Impact (2)

‘Checkbox’ Inclusion Won’t Solve Workplace Racism

Ending “checkbox” inclusion and understanding North America’s long, deep history of racism and genocide are the first steps in building truly equitable workplaces, participants heard during the fourth in Impact Hub Ottawa’s #CrossBorderConvos series on connecting community action to the United Nations Sustainable Development Goals (SDGs).


The Conversation

Session moderator and Impact Hub Ottawa’s Head of Programs and Partnerships Gina Babinec connected the topic to SDG #10: Reduced Inequality. She invited participants to build a “brave space” in which to explore transformative solutions that would (re)centre anti-racism and Indigenous knowledge at work.

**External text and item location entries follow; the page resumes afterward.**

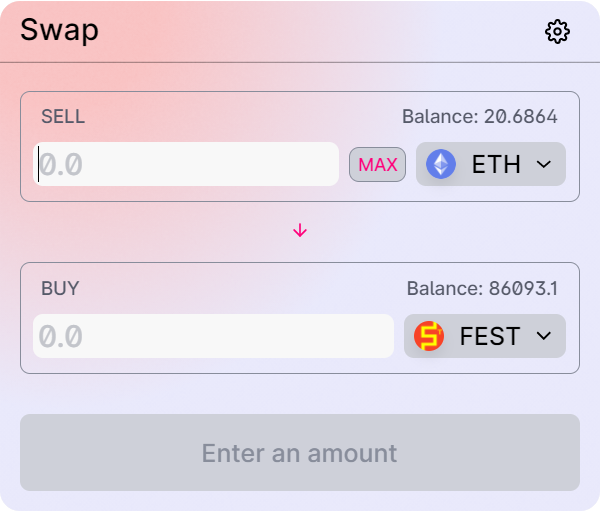This screenshot has height=512, width=600.
Task: Click the FEST token logo icon
Action: (x=429, y=336)
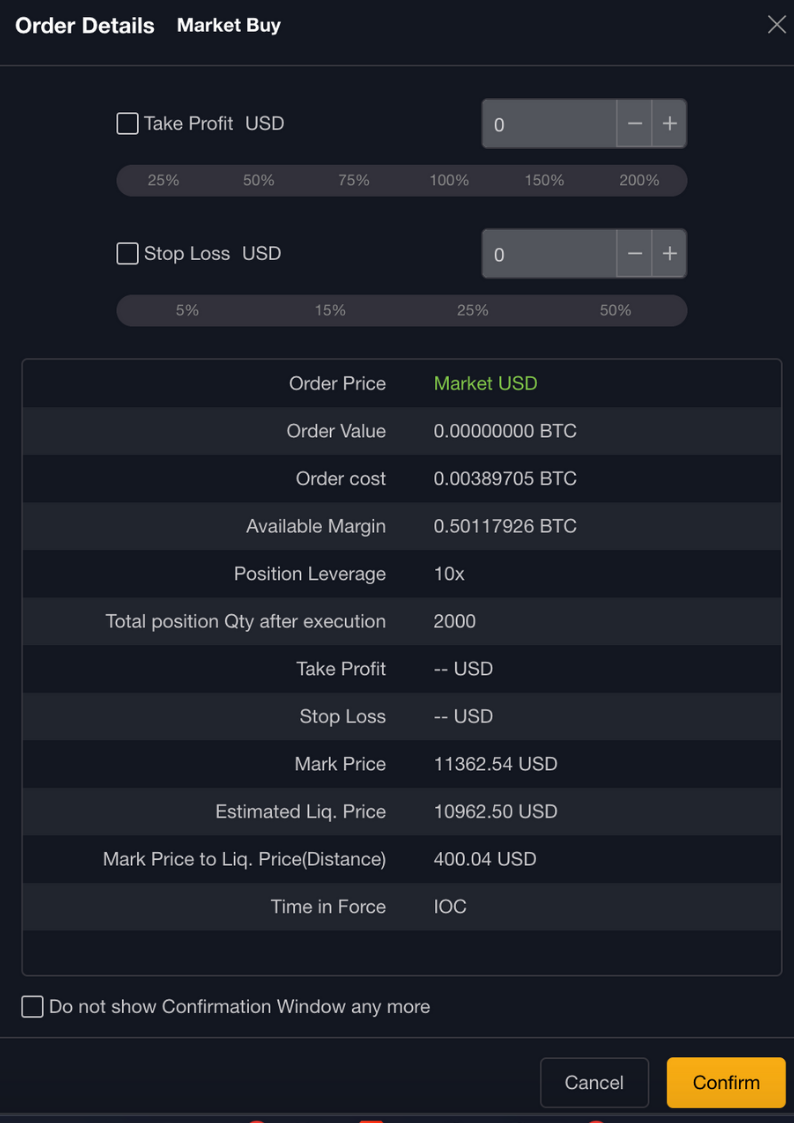Enable the Stop Loss checkbox
794x1123 pixels.
pyautogui.click(x=128, y=254)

To even organize the session, Impact Hub Ottawa had to learn to recentre its own approach to the topic, recalled Babinec and Amanda L. Kennedy, founder of Yotuni Charitable Initiative and Kuwahs^nahawi Enterprises. On an initial planning call, Kennedy asked how the session could begin to reflect 600 years of Indigenous experience with colonization and genocide with just one Indigenous panelist in the (virtual) room. The group quickly agreed to redesign the session as something closer to the style of a traditional sharing circle, with Kennedy as co-facilitator.

“It wasn’t perfect. We got a lot wrong,” Babinec said. But organizers and panelists saw the need to build an approach that better embodied and respected Indigenous knowledge, with everyone’s voices and experiences built into the program.

Kennedy described how hard it is to see white people talking about Indigenous issues without Indigenous people as central participants in the conversation, or after community members’ experience has been dismissed if they don’t have academic degrees.

“If there’s no Indigenous voice there, you’re missing a lot of the truth, you’re missing a lot of the roots.” – Amanda L. Kennedy

Sociologist, writer, and strategist Sloane Kali-Faye talked about the tensions in taking pride in her identity as a Black American woman, noting that many Black entrepreneurs are deeply conflicted about the capitalist context in which they’re building their businesses. “This economy is what it is because of the oppression and sacrifice of our ancestors,” she said. “Capitalism would not be capitalism without slavery in the United States.”

Kali-Faye said workplaces must recognize they operate within a society that was designed to centre imperialist, white supremacist capitalism, and take leadership to act on that understanding. No organization exists in a vacuum, and everyone is shaped by the society in which they’re embedded, she added—so the solution begins with uprooting the system of racism that is already there.

Facilitator and coach Dominique Dennery said she comes from a “long line of freedom fighters” in Haiti, the first country to recognize in the late 18th century that slaves are human. As the daughter of two medical practitioners, her work is about “healing at the emotional level as well as the physical,” she added.

An essential first step in that healing, Dennery said, is to “remove whiteness from the centre of everything”. That means challenging the assumption “that white people are more deserving, smarter, prettier, the norm, the standard, and that the rest of us are considered to be the rest of us,” leading to “othering” and oppression.

Rather than becoming defensive or feeling guilty about the system today’s generations have inherited, she added, it would be a big step if people in the dominant culture realized that white supremacy is simply working as it was designed. “Let’s have a conversation about how we do things differently,” she said, recognizing that today’s institutions “are basically legacies of slavery, genocide, colonialization,” and can only be healed by a shift in power.

Kennedy recalled growing up as a colonized Indigenous child and youth, seeing the barriers and complications growing up in cities and watching her peers struggle with addiction, suicide, and murder. Her own path to understanding meant learning the history of young children ripped away from their families by the residential school system, then gradually becoming an advocate, entrepreneur, and mentor.

“It’s always uncomfortable. It’s never an easy topic. But it’s something that needs to be talked about,” she said. “The whole reason I step into these spaces is to voice my truth, my wisdom, in hopes I can awaken more people.”

Nathan Hall, CEO of Culture Check and Simple Story, cited a survey that found more than 80% of people of colour experiencing racial discrimination in the workplace—and expecting to. He said the constant, small slights are more common and, over time, as damaging as more overt racial slurs that are less common, and easier for institutions to deal with.

“To carry that means that when we walk into a building or click open that Zoom call,” there’s an emotional, physical, and spiritual weight that people of colour must carry, he said. “This is an invisible tax that is continually charged of racialized professionals, and it takes its toll.”

Even as companies begin to step up on inclusion, Hall said the committees are too often run by junior employees, CEOs are too often disengaged, and company structures focus on discovering the business case for being anti-racist. “I see people just going full steam ahead down these nonsensical paths,” he told participants, not realizing that “it needs to be a core part of how the company moves and operates.”